◆ **MATERIALS PROVIDED**:
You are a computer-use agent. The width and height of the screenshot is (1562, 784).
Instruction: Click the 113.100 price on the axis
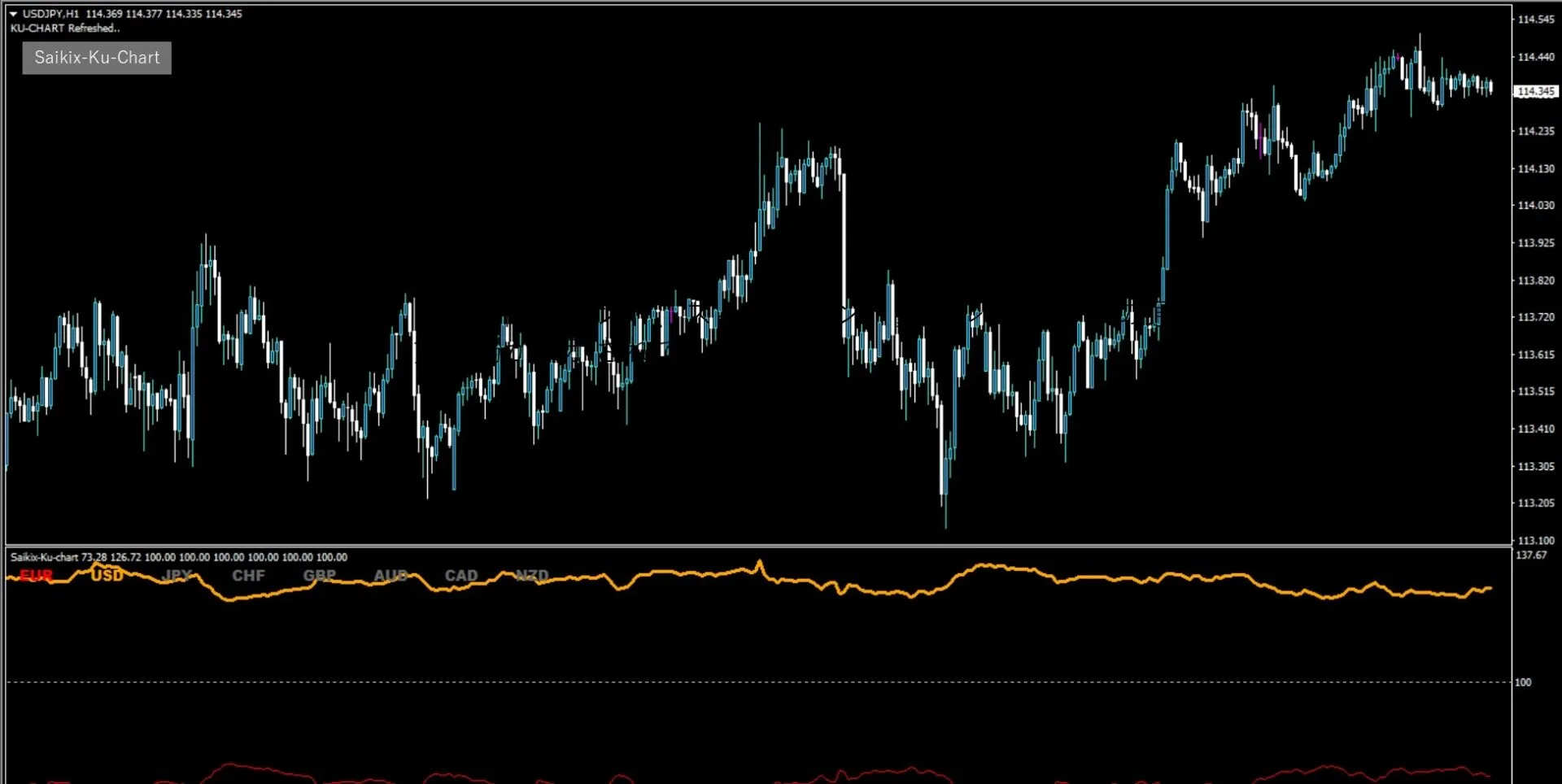[1535, 540]
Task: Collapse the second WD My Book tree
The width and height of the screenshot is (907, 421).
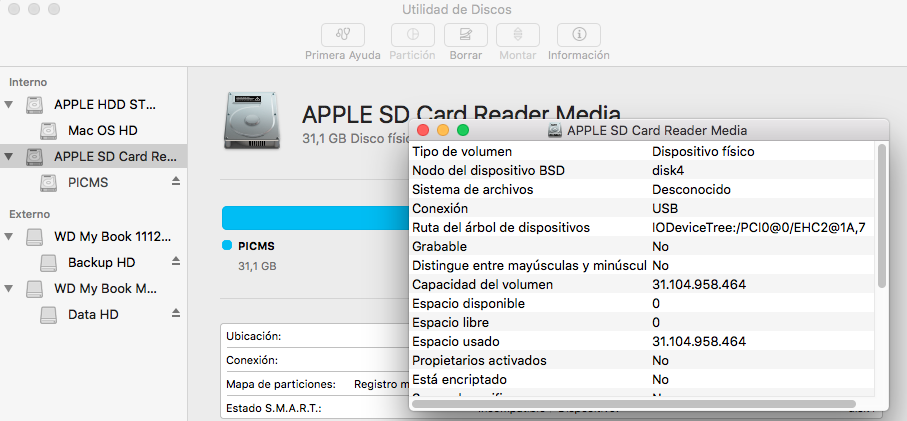Action: point(10,289)
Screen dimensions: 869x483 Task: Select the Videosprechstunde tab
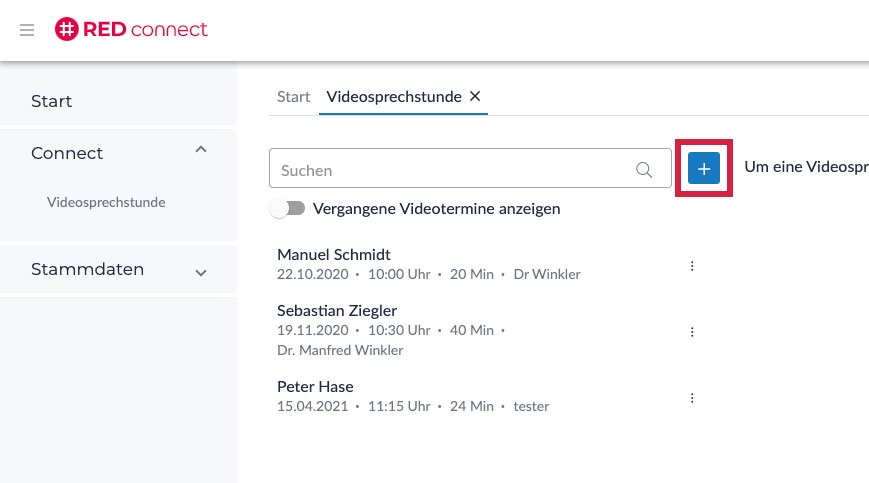click(x=393, y=97)
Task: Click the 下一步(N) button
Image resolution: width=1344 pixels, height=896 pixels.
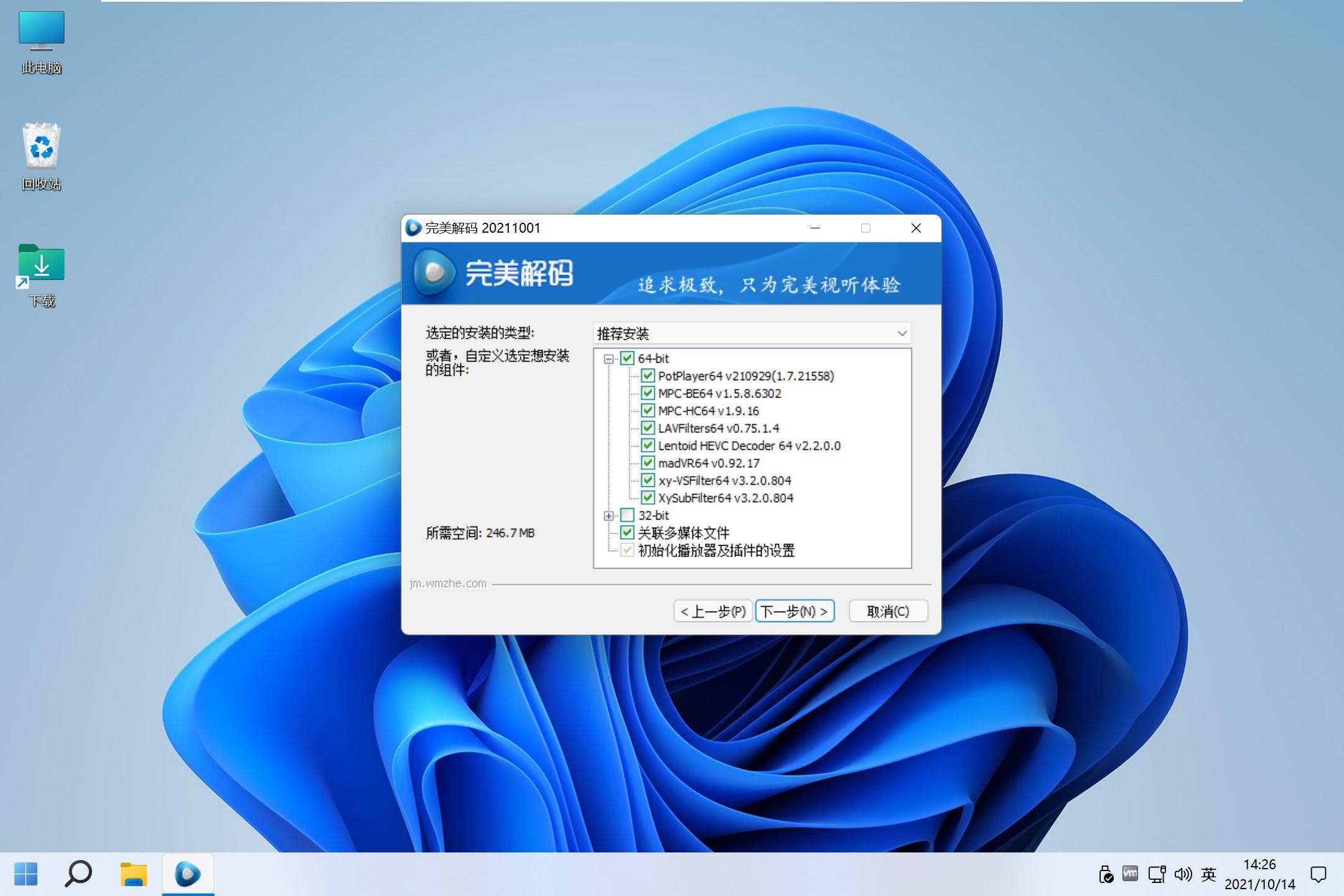Action: coord(795,611)
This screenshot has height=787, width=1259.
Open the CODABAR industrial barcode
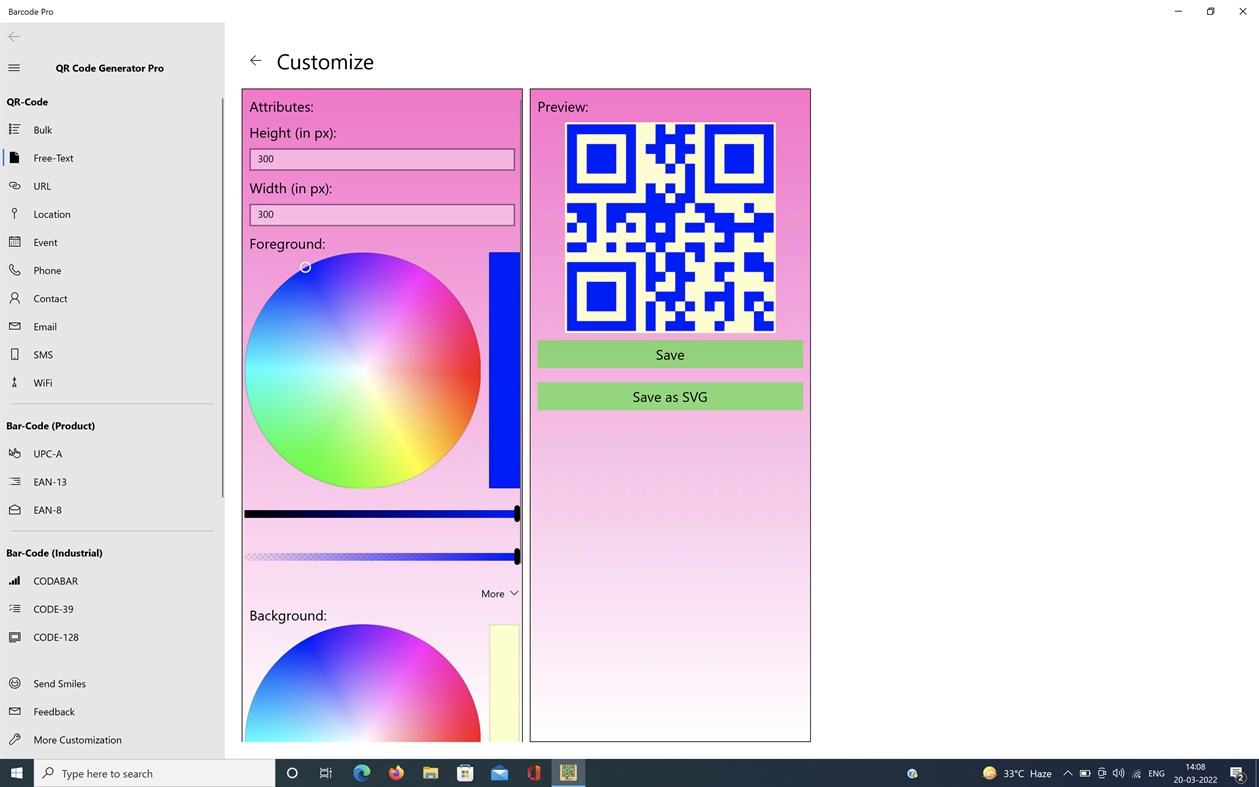point(55,581)
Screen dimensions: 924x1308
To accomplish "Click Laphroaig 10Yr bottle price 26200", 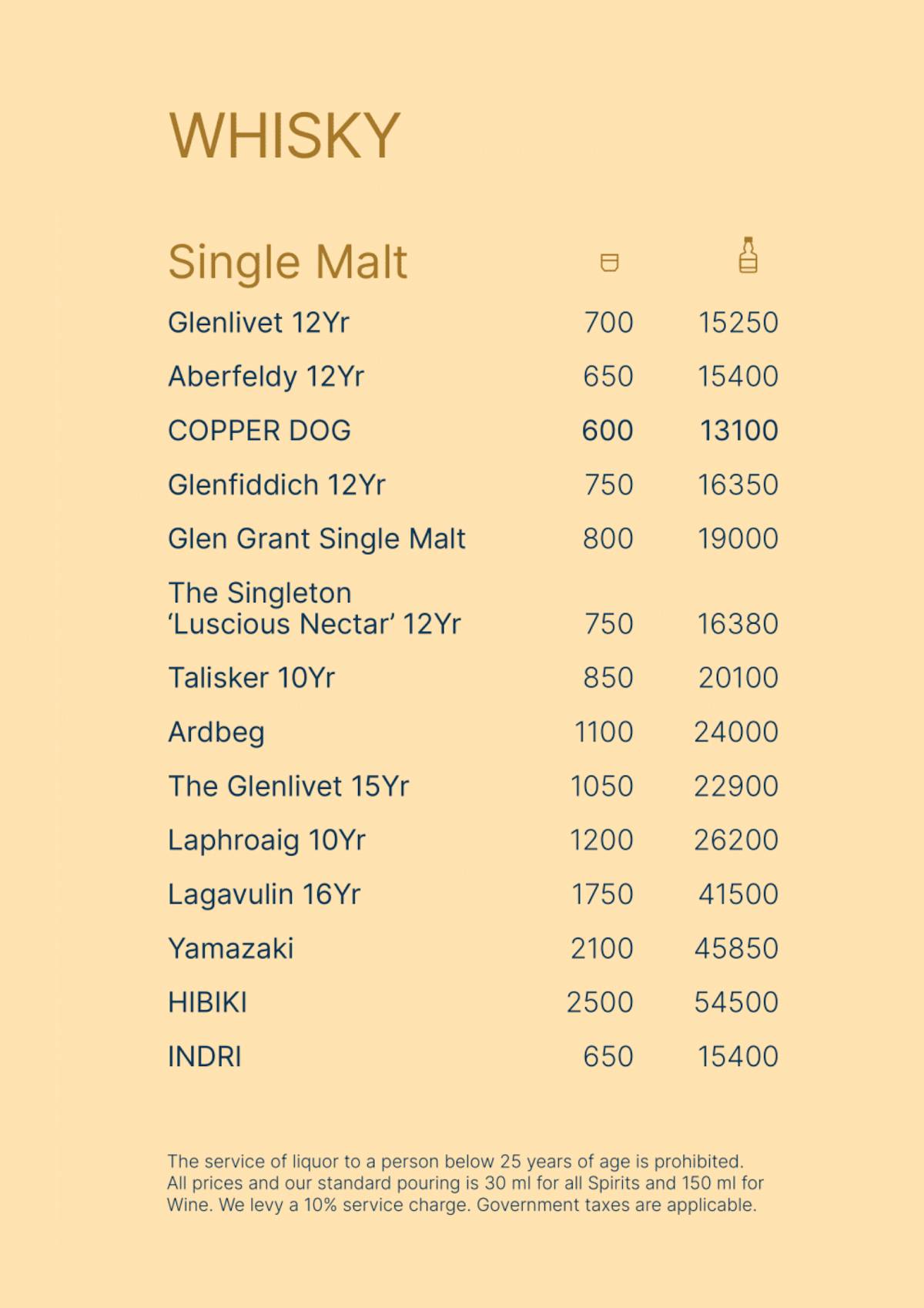I will pyautogui.click(x=736, y=840).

◆ **OBJECTIVE**:
Reproduce the records above word for word, beginning at their start and ending with the line that contains "Action: coord(795,611)". Omit the pictures from your copy.

◆ **RESPONSE**:
You are a computer-use agent. The width and height of the screenshot is (1562, 784).
Instruction: Click the 113.100 price on the axis
[1535, 540]
Task: Collapse the second WD My Book tree
The width and height of the screenshot is (907, 421).
Action: point(10,289)
Screen dimensions: 869x483 Task: Select the Videosprechstunde tab
click(x=393, y=97)
Task: Click the 下一步(N) button
Image resolution: width=1344 pixels, height=896 pixels.
Action: coord(795,611)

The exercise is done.